'''
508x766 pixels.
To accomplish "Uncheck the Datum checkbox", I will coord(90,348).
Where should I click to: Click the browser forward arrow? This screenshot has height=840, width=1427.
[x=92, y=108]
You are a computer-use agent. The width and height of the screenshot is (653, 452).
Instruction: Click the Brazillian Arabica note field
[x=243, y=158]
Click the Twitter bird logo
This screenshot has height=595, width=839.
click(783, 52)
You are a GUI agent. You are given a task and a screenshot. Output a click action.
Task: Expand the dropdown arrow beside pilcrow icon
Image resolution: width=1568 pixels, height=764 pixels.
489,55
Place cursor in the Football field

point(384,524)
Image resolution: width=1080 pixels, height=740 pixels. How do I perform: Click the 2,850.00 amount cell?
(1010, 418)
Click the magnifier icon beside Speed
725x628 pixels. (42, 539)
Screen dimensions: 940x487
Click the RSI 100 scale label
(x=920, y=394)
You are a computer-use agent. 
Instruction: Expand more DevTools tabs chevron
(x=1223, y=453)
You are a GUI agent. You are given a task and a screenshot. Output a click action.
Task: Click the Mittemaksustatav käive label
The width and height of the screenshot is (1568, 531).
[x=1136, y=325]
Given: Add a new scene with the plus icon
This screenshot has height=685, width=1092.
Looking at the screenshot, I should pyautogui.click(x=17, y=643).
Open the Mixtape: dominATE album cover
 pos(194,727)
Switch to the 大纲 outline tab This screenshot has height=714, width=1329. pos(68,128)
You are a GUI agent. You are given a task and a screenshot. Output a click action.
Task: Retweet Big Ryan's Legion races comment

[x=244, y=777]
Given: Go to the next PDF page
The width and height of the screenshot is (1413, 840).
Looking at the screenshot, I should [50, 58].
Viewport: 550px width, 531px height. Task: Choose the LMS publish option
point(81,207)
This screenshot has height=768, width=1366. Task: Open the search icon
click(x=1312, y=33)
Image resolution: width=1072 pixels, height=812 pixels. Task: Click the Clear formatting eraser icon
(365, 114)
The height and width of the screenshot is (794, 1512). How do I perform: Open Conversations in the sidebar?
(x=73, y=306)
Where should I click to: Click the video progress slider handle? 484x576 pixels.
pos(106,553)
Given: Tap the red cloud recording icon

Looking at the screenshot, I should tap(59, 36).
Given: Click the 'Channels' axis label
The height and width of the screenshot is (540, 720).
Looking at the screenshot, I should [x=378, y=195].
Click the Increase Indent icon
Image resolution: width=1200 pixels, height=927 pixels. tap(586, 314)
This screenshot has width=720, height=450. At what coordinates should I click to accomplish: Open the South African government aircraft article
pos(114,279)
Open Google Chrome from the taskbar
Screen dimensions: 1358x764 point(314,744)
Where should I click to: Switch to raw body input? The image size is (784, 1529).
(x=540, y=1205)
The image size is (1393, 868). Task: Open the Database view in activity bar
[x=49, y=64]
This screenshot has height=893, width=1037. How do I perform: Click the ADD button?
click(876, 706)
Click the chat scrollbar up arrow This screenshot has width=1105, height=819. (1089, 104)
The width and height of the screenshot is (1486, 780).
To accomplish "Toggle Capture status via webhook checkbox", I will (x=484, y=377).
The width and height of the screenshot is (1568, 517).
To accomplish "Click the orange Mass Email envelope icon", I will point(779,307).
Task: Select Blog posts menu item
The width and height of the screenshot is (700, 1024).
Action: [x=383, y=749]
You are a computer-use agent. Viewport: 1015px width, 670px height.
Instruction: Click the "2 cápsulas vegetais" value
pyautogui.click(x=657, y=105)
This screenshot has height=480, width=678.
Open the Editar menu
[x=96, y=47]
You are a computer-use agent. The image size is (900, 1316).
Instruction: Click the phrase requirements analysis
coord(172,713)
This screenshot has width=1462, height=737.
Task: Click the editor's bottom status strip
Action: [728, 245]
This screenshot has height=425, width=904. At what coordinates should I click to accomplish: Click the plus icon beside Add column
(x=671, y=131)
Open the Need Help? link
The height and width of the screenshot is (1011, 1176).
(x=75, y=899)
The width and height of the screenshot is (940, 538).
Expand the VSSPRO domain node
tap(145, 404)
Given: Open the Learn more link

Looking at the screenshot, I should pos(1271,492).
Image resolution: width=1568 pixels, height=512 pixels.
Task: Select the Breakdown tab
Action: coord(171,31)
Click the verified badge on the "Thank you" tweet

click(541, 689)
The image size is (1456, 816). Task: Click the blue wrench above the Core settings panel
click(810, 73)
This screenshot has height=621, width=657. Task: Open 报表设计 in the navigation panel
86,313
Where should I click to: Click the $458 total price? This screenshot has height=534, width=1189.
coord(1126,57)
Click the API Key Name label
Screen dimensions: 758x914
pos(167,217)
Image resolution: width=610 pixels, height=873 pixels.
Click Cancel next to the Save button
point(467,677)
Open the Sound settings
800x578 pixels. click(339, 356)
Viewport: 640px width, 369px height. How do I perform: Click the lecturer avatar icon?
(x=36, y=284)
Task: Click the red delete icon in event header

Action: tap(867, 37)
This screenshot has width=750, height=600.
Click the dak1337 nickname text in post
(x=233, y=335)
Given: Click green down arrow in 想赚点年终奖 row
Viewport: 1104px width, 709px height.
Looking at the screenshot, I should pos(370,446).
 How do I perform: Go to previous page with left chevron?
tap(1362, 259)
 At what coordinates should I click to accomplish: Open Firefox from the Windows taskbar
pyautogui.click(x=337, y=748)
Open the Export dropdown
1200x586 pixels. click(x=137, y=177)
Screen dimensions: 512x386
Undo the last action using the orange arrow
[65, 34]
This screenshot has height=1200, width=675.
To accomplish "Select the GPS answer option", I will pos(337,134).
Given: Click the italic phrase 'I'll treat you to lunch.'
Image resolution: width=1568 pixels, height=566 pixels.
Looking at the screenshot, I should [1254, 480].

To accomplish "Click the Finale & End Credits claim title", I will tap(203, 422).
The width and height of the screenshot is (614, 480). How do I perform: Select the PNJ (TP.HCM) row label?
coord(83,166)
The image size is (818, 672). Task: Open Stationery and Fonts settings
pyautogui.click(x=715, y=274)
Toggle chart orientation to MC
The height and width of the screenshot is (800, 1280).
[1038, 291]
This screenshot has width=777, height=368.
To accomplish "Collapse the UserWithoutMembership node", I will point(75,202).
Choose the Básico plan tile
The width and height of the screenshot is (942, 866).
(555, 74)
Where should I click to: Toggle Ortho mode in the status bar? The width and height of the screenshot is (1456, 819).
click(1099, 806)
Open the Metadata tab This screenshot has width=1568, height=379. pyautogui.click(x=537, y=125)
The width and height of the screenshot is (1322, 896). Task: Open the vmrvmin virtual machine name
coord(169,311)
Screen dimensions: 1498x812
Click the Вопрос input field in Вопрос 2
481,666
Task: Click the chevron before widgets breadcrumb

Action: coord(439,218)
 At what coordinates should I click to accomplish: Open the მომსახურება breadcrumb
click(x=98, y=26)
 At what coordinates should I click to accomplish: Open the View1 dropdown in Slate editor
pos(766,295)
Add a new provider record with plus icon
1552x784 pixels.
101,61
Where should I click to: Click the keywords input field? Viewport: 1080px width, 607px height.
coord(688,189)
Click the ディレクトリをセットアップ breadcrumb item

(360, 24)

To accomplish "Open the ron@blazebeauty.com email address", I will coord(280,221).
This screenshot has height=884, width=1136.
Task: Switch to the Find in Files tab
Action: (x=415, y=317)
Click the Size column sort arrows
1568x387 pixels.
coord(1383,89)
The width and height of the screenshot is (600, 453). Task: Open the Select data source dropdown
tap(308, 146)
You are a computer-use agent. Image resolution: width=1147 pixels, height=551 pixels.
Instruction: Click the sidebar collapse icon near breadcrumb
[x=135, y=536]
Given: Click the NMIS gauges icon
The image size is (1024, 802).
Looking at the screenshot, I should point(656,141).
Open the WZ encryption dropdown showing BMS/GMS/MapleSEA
'''
• _Problem to work on_: Repeat the material word for word, with no line missing.

• _Answer to this task_:
508x766 pixels.
To accomplish "Uncheck the Datum checkbox", I will coord(90,348).
Where should I click to: Click the browser forward arrow? This screenshot has height=840, width=1427.
[x=92, y=108]
You are a computer-use agent. The width and height of the screenshot is (653, 452).
Instruction: Click the Brazillian Arabica note field
[x=243, y=158]
Click the Twitter bird logo
This screenshot has height=595, width=839.
click(783, 52)
You are a GUI agent. You are given a task and a screenshot. Output a click action.
Task: Expand the dropdown arrow beside pilcrow icon
Image resolution: width=1568 pixels, height=764 pixels.
489,55
Place cursor in the Football field

point(384,524)
Image resolution: width=1080 pixels, height=740 pixels. How do I perform: Click the 2,850.00 amount cell?
(1010, 418)
Click the magnifier icon beside Speed
725x628 pixels. (42, 539)
Screen dimensions: 940x487
Click the RSI 100 scale label
(x=920, y=394)
You are a computer-use agent. 
Instruction: Expand more DevTools tabs chevron
(x=1223, y=453)
You are a GUI agent. You are given a task and a screenshot. Output a click action.
Task: Click the Mittemaksustatav käive label
The width and height of the screenshot is (1568, 531).
[x=1136, y=325]
Given: Add a new scene with the plus icon
This screenshot has height=685, width=1092.
Looking at the screenshot, I should pyautogui.click(x=17, y=643).
Open the Mixtape: dominATE album cover
 pos(194,727)
Switch to the 大纲 outline tab This screenshot has height=714, width=1329. pos(68,128)
You are a GUI agent. You are given a task and a screenshot. Output a click action.
Task: Retweet Big Ryan's Legion races comment

[x=244, y=777]
Given: Go to the next PDF page
The width and height of the screenshot is (1413, 840).
Looking at the screenshot, I should [50, 58].
Viewport: 550px width, 531px height. Task: Choose the LMS publish option
point(81,207)
This screenshot has height=768, width=1366. Task: Open the search icon
click(x=1312, y=33)
Image resolution: width=1072 pixels, height=812 pixels. Task: Click the Clear formatting eraser icon
(365, 114)
The height and width of the screenshot is (794, 1512). How do I perform: Open Conversations in the sidebar?
(x=73, y=306)
Where should I click to: Click the video progress slider handle? 484x576 pixels.
pos(106,553)
Given: Tap the red cloud recording icon

Looking at the screenshot, I should tap(59, 36).
Given: Click the 'Channels' axis label
The height and width of the screenshot is (540, 720).
Looking at the screenshot, I should [x=378, y=195].
Click the Increase Indent icon
Image resolution: width=1200 pixels, height=927 pixels. tap(586, 314)
This screenshot has width=720, height=450. At what coordinates should I click to accomplish: Open the South African government aircraft article
pos(114,279)
Open Google Chrome from the taskbar
Screen dimensions: 1358x764 point(314,744)
Where should I click to: Switch to raw body input? The image size is (784, 1529).
(x=540, y=1205)
The image size is (1393, 868). Task: Open the Database view in activity bar
[x=49, y=64]
This screenshot has height=893, width=1037. How do I perform: Click the ADD button?
click(876, 706)
Click the chat scrollbar up arrow This screenshot has width=1105, height=819. (1089, 104)
The width and height of the screenshot is (1486, 780).
To accomplish "Toggle Capture status via webhook checkbox", I will (x=484, y=377).
The width and height of the screenshot is (1568, 517).
To accomplish "Click the orange Mass Email envelope icon", I will point(779,307).
Task: Select Blog posts menu item
The width and height of the screenshot is (700, 1024).
Action: [x=383, y=749]
You are a computer-use agent. Viewport: 1015px width, 670px height.
Instruction: Click the "2 cápsulas vegetais" value
pyautogui.click(x=657, y=105)
This screenshot has height=480, width=678.
Open the Editar menu
[x=96, y=47]
You are a computer-use agent. The image size is (900, 1316).
Instruction: Click the phrase requirements analysis
coord(172,713)
This screenshot has width=1462, height=737.
Task: Click the editor's bottom status strip
Action: [728, 245]
This screenshot has height=425, width=904. At what coordinates should I click to accomplish: Click the plus icon beside Add column
(x=671, y=131)
Open the Need Help? link
The height and width of the screenshot is (1011, 1176).
(x=75, y=899)
The width and height of the screenshot is (940, 538).
Expand the VSSPRO domain node
tap(145, 404)
Given: Open the Learn more link

Looking at the screenshot, I should pos(1271,492).
Image resolution: width=1568 pixels, height=512 pixels.
Task: Select the Breakdown tab
Action: coord(171,31)
Click the verified badge on the "Thank you" tweet

click(541, 689)
The image size is (1456, 816). Task: Click the blue wrench above the Core settings panel
click(810, 73)
This screenshot has height=621, width=657. Task: Open 报表设计 in the navigation panel
86,313
Where should I click to: Click the $458 total price? This screenshot has height=534, width=1189.
coord(1126,57)
Click the API Key Name label
Screen dimensions: 758x914
pos(167,217)
Image resolution: width=610 pixels, height=873 pixels.
Click Cancel next to the Save button
point(467,677)
Open the Sound settings
800x578 pixels. click(339, 356)
Viewport: 640px width, 369px height. How do I perform: Click the lecturer avatar icon?
(x=36, y=284)
Task: Click the red delete icon in event header

Action: tap(867, 37)
This screenshot has width=750, height=600.
Click the dak1337 nickname text in post
(x=233, y=335)
Given: Click green down arrow in 想赚点年终奖 row
Viewport: 1104px width, 709px height.
Looking at the screenshot, I should pos(370,446).
 How do I perform: Go to previous page with left chevron?
tap(1362, 259)
 At what coordinates should I click to accomplish: Open Firefox from the Windows taskbar
pyautogui.click(x=337, y=748)
Open the Export dropdown
1200x586 pixels. click(x=137, y=177)
Screen dimensions: 512x386
Undo the last action using the orange arrow
[65, 34]
This screenshot has height=1200, width=675.
To accomplish "Select the GPS answer option", I will pos(337,134).
Given: Click the italic phrase 'I'll treat you to lunch.'
Image resolution: width=1568 pixels, height=566 pixels.
Looking at the screenshot, I should [1254, 480].

To accomplish "Click the Finale & End Credits claim title", I will tap(203, 422).
The width and height of the screenshot is (614, 480). How do I perform: Select the PNJ (TP.HCM) row label?
coord(83,166)
The image size is (818, 672). Task: Open Stationery and Fonts settings
pyautogui.click(x=715, y=274)
Toggle chart orientation to MC
The height and width of the screenshot is (800, 1280).
[1038, 291]
This screenshot has width=777, height=368.
To accomplish "Collapse the UserWithoutMembership node", I will point(75,202).
Choose the Básico plan tile
The width and height of the screenshot is (942, 866).
(555, 74)
Where should I click to: Toggle Ortho mode in the status bar? The width and height of the screenshot is (1456, 819).
click(1099, 806)
Open the Metadata tab This screenshot has width=1568, height=379. pyautogui.click(x=537, y=125)
The width and height of the screenshot is (1322, 896). Task: Open the vmrvmin virtual machine name
coord(169,311)
Screen dimensions: 1498x812
Click the Вопрос input field in Вопрос 2
481,666
Task: Click the chevron before widgets breadcrumb

Action: coord(439,218)
 At what coordinates should I click to accomplish: Open the მომსახურება breadcrumb
click(x=98, y=26)
 At what coordinates should I click to accomplish: Open the View1 dropdown in Slate editor
pos(766,295)
Add a new provider record with plus icon
1552x784 pixels.
101,61
Where should I click to: Click the keywords input field? Viewport: 1080px width, 607px height.
coord(688,189)
Click the ディレクトリをセットアップ breadcrumb item

(360, 24)

To accomplish "Open the ron@blazebeauty.com email address", I will coord(280,221).
This screenshot has height=884, width=1136.
Task: Switch to the Find in Files tab
Action: (x=415, y=317)
Click the Size column sort arrows
1568x387 pixels.
coord(1383,89)
The width and height of the screenshot is (600, 453). Task: Open the Select data source dropdown
tap(308, 146)
You are a computer-use agent. Image resolution: width=1147 pixels, height=551 pixels.
Instruction: Click the sidebar collapse icon near breadcrumb
[x=135, y=536]
Given: Click the NMIS gauges icon
The image size is (1024, 802).
Looking at the screenshot, I should point(656,141).
Open the WZ encryption dropdown showing BMS/GMS/MapleSEA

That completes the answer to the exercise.